Direct activation of STING in the tumor microenvironment with synthetic cyclic dinucleotide derivatives leads to potent and systemic tumor-specific immunity

Innate immune sensing in the tumor microenvironment is a critical step in promoting tumor infiltrating lymphocytes (TILs) and spontaneous anti-tumor T cell priming. Transcriptional profiling analysis of melanoma patients has revealed that tumors with a T cell-inflamed immunophenotype are characterized by a type I IFN (IFN) transcriptional signature. Studies in mice support the notion that IFN produced by tumor-resident dendritic cells (DCs) plays a critical role in spontaneous T cell priming against tumor antigens, which is dependent upon the host STING pathway. Preliminary data using the mouse STING agonist DMXAA injected intratumorally (IT) revealed potent tumor regression and induction of a robust anti-tumor T cell response. However, DMXAA does not engage human STING, necessitating alternative pharmacologic approaches to stimulate this pathway for clinical translation. We therefore synthesized a panel of cyclic dinucleotides (CDNs) that varied by purine nucleotide base, internucleotide phosphate bridge linkage, or by substitution of non-bridging oxygen atoms in the phosphate bridge with sulfur. We screened and selected from among these compounds based on their capacity to activate all known human STING alleles expressed in stably transformed reporter cell lines, stimulate the activation of human PBMCs, and impact significant antitumor efficacy in several mouse tumor models, without significant local or systemic toxicity.
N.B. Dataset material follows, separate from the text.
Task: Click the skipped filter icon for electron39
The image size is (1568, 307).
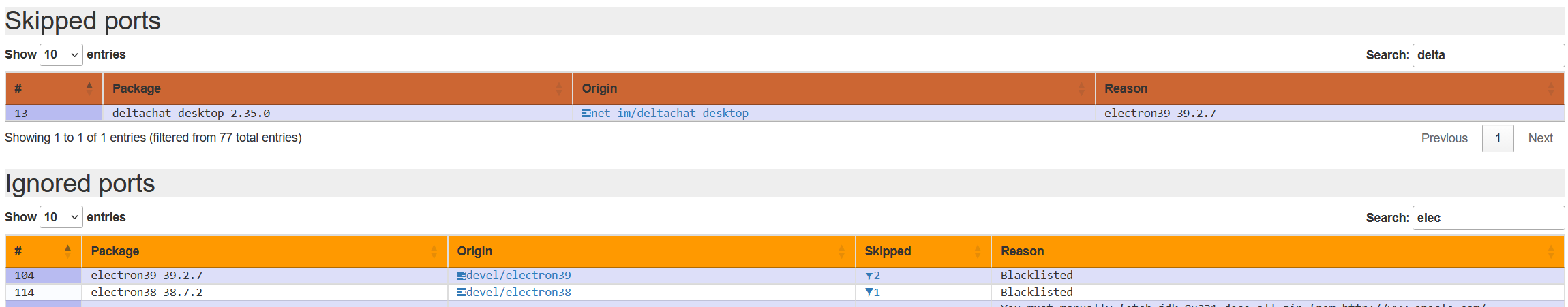Action: (869, 276)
Strikingly, direct IT injection of particular CDN derivative molecules into two week-established flank B16 melanoma, CT26 colon, or 4T1 breast tumors profoundly inhibited tumor growth that was durable and correlated with induction of lasting systemic antigen-specific CD8⁺ T cell immunity that conferred complete protection against tumor re-challenge, or significantly inhibited the growth of distal untreated tumors. Induction of cytokines, tumor antigen-specific immunity, and antitumor efficacy was entirely STING-dependent. We selected dithio-[Rp,Rp]-c[A(2',5')pA(3',5')p], a synthetic CDN molecule that has significantly higher activity than natural STING ligands, as the lead molecule for continued development. The synthetic CDN molecule described here was significantly more potent than IT TLR ligands, indicating its high translational potential as an approach to elicit effective unbiased T cell priming against an individual's unique tumor antigen repertoire.